If you come next year in New Orleans, be sure to let me know!  I'd love to spend some time chatting with any Tableau users that happen to be reading this blog!

Questions, comments, concerns and criticisms always welcome,
John

PS: Yes, someone mentioned that it seemed like everywhere we walked we always walked through the casino.  I just chuckled and mentioned that means that whoever designed the walkways did the job right...

Tuesday, October 3, 2017

I so badly want to rewrite this little bit of test code, but won't


I saw something similar to this in a test script:

#fdef Capybara:
#include "A.h"
#include "B.h"
#else
#include "B.h"
#endif

Fair enough.  I can imagine that this was NOT the way this conde snippet was checked in - it probably changed over time to what it is now.  I haven't yet dug into the history of it.

That seems a bit inefficient to me and I would prefer to change it to:

#fdef Capybara:
#include "A.h"
#endif
#include "B.h"

Fewer lines and should perform the exact same includes. 

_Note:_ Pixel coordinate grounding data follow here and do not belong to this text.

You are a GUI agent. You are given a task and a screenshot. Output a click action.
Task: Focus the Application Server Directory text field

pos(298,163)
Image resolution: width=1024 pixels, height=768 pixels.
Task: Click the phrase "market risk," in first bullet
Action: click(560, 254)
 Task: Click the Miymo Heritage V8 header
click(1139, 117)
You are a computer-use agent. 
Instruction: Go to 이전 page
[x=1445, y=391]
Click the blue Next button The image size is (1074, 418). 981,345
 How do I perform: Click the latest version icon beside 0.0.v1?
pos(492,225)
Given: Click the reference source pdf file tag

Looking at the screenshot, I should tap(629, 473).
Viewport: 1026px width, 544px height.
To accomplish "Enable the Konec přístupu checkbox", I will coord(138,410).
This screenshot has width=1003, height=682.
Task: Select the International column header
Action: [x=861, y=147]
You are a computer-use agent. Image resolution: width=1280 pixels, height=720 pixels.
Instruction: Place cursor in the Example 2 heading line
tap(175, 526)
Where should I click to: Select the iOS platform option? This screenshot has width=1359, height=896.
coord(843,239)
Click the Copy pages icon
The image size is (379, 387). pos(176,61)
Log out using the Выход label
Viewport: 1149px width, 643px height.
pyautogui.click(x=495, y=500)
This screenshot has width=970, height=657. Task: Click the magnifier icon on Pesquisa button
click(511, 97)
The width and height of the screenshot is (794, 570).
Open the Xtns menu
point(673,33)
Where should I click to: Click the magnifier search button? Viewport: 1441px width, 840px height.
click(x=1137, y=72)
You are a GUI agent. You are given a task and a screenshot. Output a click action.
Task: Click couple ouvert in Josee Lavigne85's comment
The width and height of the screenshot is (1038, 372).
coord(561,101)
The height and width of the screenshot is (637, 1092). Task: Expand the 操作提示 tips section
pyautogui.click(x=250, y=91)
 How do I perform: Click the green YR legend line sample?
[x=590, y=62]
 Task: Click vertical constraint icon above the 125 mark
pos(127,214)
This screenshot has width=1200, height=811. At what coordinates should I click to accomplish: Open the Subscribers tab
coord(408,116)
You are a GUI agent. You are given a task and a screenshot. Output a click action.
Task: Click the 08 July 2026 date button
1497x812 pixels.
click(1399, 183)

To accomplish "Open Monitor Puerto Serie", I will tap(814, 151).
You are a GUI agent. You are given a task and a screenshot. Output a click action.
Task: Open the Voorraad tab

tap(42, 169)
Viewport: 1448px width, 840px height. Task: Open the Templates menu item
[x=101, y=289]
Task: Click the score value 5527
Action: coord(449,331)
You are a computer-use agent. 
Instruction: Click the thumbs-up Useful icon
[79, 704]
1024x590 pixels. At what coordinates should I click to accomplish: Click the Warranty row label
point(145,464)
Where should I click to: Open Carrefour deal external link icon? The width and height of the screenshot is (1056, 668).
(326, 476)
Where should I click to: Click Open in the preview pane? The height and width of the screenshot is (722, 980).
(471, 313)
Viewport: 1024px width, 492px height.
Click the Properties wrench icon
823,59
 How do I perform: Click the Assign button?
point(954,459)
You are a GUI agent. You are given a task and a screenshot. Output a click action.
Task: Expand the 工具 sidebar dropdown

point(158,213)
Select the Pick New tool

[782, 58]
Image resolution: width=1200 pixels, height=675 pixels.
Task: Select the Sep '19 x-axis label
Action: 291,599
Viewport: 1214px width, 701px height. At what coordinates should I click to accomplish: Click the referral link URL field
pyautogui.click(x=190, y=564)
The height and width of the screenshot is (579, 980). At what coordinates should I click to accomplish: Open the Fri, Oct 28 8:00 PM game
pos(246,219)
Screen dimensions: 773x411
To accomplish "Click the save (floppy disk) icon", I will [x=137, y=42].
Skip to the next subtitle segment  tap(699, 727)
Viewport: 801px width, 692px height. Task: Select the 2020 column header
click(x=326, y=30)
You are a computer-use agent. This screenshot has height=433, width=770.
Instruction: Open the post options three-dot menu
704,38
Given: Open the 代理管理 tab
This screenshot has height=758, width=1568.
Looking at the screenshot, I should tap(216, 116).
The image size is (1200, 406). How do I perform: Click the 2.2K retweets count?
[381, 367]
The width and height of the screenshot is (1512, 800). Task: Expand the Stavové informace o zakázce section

But I won't make this change and here is why:
  1. It may break.  The odds are small, but why add risk where the system is currently working?
  2. It's a small benefit overall.  Maybe 1/1000 of a second faster build times.
  3. It takes some amount of time to make the change, build, test it, get a code review, check it in, etc…  I can't see any time savings for this change in the long run.
  4. A better fix than this one change would be a tool looking for this pattern in ALL our files.  Then use the tool to make the change everywhere, and make the tool part of the regular code checks we perform constantly.

But considering #2 overall, even a tool would not pay for itself.  So I am leaving this as is for now and moving on to my next task.

(But if I have the fortune of needing to edit that file, I will be sorely tempted to make this fix at the same time :) )

Questions, comments, concerns and criticisms always welcome,
John

Monday, September 25, 2017

Tableau Conference is 2 weeks away and I am getting ready


I got my schedule set for TC which is now just around the corner.  I will be working as a Schedule Scout, helping folks that attend get their schedules created.  Seems like a great way to get a conversation started face to face with our customers.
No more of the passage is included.